▸ RECORDS FOR PROCESSING
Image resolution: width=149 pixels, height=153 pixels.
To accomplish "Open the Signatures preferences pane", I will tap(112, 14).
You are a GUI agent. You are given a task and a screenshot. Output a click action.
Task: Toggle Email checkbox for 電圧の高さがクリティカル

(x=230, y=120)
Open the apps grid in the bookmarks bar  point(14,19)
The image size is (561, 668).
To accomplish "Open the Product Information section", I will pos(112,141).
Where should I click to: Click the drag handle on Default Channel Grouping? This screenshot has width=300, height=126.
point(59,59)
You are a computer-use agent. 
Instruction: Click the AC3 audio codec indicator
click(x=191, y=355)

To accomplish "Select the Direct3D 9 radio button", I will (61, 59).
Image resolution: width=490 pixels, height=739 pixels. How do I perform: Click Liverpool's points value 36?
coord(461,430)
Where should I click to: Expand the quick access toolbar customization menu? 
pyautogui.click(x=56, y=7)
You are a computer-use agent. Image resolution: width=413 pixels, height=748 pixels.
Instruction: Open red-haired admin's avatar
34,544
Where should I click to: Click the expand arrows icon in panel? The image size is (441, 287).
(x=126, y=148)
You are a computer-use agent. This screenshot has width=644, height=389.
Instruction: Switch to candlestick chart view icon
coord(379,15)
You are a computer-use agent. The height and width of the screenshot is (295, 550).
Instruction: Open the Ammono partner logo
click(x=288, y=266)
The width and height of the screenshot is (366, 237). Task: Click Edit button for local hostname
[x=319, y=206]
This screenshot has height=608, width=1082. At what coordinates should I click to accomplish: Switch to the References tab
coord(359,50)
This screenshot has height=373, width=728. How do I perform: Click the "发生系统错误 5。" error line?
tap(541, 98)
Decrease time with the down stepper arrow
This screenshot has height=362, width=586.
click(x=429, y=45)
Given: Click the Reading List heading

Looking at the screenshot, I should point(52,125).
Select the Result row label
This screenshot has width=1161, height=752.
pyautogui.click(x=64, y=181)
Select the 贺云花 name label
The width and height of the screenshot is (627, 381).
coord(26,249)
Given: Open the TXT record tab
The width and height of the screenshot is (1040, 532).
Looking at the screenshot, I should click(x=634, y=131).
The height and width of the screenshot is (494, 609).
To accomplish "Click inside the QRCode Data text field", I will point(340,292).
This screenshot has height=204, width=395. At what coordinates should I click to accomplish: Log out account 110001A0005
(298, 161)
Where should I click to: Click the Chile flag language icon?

▸ TASK TO COMPLETE
Start at the line containing "The height and width of the screenshot is (494, 609)." and return each line up to and including the last line of the material.

▸ RESPONSE
The height and width of the screenshot is (494, 609).
To accomplish "Click inside the QRCode Data text field", I will point(340,292).
This screenshot has height=204, width=395. At what coordinates should I click to accomplish: Log out account 110001A0005
(298, 161)
Where should I click to: Click the Chile flag language icon?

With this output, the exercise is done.